INSTRUCTIONS TO FOLLOW: Substitute "Display size" for every "Screen dimensions" in the material below and reproduce it with nothing else changed.
***** EXERCISE MATERIAL *****
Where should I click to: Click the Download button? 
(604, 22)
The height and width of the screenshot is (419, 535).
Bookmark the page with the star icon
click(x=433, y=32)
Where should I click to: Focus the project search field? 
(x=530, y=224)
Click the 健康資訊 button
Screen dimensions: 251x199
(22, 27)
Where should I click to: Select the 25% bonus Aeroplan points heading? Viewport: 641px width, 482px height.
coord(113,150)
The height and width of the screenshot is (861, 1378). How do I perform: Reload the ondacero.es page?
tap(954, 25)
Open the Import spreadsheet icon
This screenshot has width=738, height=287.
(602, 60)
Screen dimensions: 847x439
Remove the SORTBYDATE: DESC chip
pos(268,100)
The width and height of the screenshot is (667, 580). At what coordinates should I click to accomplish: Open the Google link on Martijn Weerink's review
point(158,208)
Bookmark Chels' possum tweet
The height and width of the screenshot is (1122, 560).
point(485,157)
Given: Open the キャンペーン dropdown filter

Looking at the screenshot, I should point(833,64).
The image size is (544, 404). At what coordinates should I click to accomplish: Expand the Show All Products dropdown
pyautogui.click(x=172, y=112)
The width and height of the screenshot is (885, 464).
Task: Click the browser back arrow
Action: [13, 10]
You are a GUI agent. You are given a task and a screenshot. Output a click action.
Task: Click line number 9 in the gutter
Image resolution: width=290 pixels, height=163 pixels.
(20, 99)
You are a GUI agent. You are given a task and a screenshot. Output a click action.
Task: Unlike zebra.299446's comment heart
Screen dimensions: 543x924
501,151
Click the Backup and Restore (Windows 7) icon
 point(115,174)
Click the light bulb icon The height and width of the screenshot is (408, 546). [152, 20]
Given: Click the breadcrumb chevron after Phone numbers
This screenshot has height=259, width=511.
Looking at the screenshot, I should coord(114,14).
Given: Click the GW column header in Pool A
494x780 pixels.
*****
RESULT BELOW:
Where should I click to: Click the Download button? 
(604, 22)
The height and width of the screenshot is (419, 535).
Bookmark the page with the star icon
click(x=433, y=32)
Where should I click to: Focus the project search field? 
(x=530, y=224)
Click the 健康資訊 button
Display size: 251x199
(22, 27)
Where should I click to: Select the 25% bonus Aeroplan points heading? Viewport: 641px width, 482px height.
coord(113,150)
The height and width of the screenshot is (861, 1378). How do I perform: Reload the ondacero.es page?
tap(954, 25)
Open the Import spreadsheet icon
This screenshot has width=738, height=287.
(602, 60)
Display size: 847x439
Remove the SORTBYDATE: DESC chip
pos(268,100)
The width and height of the screenshot is (667, 580). At what coordinates should I click to accomplish: Open the Google link on Martijn Weerink's review
point(158,208)
Bookmark Chels' possum tweet
The height and width of the screenshot is (1122, 560).
point(485,157)
Given: Open the キャンペーン dropdown filter

Looking at the screenshot, I should point(833,64).
The image size is (544, 404). At what coordinates should I click to accomplish: Expand the Show All Products dropdown
pyautogui.click(x=172, y=112)
The width and height of the screenshot is (885, 464).
Task: Click the browser back arrow
Action: [13, 10]
You are a GUI agent. You are given a task and a screenshot. Output a click action.
Task: Click line number 9 in the gutter
Image resolution: width=290 pixels, height=163 pixels.
(20, 99)
You are a GUI agent. You are given a task and a screenshot. Output a click action.
Task: Unlike zebra.299446's comment heart
Display size: 543x924
501,151
Click the Backup and Restore (Windows 7) icon
 point(115,174)
Click the light bulb icon The height and width of the screenshot is (408, 546). [152, 20]
Given: Click the breadcrumb chevron after Phone numbers
This screenshot has height=259, width=511.
Looking at the screenshot, I should coord(114,14).
Given: Click the GW column header in Pool A
494x780 pixels.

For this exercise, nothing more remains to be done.